* _SHORT EXERCISE_
Transcribe the entries below from the first line through the line containing "Looking at the screenshot, I should [x=1100, y=374].", inclusive, and reproduce those lines unchanged.

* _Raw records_
□ □ □ □

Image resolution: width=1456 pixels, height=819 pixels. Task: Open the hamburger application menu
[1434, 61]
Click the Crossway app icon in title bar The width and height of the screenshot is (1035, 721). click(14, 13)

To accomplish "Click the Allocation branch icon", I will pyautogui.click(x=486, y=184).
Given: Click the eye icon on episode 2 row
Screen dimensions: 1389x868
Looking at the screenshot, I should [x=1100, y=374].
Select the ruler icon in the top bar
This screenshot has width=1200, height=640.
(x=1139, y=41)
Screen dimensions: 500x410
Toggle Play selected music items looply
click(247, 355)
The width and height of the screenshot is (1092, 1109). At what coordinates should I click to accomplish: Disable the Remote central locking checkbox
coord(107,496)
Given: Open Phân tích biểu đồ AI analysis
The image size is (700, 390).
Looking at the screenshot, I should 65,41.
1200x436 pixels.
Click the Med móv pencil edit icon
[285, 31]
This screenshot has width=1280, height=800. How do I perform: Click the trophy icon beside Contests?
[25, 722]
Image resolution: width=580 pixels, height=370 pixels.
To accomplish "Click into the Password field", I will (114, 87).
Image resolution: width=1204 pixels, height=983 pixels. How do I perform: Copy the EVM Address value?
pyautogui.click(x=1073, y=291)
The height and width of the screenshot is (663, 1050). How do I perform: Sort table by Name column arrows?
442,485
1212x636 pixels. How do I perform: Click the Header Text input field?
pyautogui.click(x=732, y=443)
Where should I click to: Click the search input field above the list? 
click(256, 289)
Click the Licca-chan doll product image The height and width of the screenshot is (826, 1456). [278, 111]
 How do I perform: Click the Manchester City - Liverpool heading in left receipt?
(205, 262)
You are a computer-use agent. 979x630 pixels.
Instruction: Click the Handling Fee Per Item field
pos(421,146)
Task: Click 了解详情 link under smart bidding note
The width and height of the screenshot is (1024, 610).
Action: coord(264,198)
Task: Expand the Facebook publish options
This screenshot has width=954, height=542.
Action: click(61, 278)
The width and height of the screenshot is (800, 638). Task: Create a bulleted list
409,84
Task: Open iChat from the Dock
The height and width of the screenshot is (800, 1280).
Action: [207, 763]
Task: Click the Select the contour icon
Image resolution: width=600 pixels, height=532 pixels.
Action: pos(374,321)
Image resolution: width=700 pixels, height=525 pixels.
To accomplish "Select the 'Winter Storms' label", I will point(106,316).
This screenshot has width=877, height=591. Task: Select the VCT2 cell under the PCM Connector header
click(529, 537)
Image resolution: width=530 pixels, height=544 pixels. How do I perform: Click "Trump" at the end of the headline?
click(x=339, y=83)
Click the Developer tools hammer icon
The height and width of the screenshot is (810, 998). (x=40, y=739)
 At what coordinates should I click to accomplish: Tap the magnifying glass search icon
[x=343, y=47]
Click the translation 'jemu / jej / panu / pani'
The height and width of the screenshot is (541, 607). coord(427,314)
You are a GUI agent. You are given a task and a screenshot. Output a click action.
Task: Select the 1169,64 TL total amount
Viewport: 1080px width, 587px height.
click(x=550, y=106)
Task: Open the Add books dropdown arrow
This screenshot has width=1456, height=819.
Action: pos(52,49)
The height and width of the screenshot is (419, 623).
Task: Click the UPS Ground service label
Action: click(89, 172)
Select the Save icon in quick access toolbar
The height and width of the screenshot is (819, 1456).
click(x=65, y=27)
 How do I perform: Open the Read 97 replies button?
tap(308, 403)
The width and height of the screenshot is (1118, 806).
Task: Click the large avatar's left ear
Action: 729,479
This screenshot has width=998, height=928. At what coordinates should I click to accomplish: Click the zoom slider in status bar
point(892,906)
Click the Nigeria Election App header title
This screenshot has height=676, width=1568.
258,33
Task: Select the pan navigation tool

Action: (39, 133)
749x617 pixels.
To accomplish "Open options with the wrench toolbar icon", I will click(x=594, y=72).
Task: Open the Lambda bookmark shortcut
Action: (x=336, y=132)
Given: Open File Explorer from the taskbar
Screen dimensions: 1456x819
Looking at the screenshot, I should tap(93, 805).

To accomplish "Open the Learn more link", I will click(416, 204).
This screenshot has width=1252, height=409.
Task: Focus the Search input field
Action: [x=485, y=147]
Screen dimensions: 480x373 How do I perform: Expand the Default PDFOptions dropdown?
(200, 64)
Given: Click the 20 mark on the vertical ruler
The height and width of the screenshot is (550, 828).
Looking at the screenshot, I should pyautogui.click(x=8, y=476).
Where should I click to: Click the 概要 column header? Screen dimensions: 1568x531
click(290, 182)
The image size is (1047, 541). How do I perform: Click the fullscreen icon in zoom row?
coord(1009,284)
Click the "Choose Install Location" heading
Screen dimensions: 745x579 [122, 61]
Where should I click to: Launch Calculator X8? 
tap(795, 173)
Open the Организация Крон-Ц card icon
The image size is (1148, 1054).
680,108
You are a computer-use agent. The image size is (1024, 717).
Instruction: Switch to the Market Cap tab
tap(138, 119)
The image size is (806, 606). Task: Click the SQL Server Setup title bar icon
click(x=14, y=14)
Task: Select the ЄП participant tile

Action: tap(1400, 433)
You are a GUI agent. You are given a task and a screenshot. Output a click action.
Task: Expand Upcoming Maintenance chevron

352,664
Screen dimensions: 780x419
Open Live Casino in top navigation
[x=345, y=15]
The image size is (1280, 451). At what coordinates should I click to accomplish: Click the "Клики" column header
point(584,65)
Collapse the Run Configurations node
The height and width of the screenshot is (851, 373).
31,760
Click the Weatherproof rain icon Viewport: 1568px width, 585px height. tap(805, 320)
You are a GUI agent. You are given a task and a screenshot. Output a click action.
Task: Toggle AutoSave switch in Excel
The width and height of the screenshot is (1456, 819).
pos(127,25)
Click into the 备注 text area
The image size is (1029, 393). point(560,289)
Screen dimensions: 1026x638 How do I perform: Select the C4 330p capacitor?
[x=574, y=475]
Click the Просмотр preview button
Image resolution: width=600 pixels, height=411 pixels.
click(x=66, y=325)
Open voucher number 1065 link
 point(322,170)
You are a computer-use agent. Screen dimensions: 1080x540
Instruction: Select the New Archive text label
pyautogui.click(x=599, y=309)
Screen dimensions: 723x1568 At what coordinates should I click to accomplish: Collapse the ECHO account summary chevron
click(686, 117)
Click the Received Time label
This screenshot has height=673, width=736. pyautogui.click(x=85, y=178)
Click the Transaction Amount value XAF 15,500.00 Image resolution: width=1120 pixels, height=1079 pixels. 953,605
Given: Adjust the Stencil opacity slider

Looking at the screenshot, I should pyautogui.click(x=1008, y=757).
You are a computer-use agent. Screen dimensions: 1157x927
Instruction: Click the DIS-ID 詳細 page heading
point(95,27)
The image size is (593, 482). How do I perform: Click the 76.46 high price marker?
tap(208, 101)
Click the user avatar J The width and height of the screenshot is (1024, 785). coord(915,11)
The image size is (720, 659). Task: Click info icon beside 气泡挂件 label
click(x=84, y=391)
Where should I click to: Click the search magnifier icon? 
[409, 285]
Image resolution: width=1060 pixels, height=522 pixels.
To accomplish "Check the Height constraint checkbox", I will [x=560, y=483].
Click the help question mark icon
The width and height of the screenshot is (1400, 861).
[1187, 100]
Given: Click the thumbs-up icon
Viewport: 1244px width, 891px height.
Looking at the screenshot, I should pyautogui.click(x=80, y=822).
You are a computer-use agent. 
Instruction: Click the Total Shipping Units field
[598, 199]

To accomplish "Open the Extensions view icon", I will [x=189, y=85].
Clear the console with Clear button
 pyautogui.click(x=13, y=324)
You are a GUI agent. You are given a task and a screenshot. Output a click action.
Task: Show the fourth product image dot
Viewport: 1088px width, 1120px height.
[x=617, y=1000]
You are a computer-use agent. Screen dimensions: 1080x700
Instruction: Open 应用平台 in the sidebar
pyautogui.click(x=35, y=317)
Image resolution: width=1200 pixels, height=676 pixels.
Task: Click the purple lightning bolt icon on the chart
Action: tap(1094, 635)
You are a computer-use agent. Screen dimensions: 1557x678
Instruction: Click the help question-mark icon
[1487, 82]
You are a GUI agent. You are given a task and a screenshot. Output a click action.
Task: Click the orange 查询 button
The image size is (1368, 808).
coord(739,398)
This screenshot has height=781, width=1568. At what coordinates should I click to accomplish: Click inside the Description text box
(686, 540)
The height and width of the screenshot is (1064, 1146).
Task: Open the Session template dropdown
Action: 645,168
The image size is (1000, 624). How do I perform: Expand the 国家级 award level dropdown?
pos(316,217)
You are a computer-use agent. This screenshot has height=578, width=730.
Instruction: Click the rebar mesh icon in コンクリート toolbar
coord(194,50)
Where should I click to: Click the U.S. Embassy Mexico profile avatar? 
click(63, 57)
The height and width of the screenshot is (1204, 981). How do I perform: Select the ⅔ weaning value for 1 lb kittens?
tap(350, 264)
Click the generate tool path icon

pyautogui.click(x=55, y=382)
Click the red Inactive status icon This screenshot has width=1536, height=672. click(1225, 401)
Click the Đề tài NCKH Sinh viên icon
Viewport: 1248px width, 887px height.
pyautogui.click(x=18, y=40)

□ □ □ □

* _SOLUTION FOR THIS TASK_
Image resolution: width=1456 pixels, height=819 pixels. Task: Open the hamburger application menu
[1434, 61]
Click the Crossway app icon in title bar The width and height of the screenshot is (1035, 721). click(14, 13)

To accomplish "Click the Allocation branch icon", I will pyautogui.click(x=486, y=184).
Given: Click the eye icon on episode 2 row
Screen dimensions: 1389x868
Looking at the screenshot, I should [x=1100, y=374].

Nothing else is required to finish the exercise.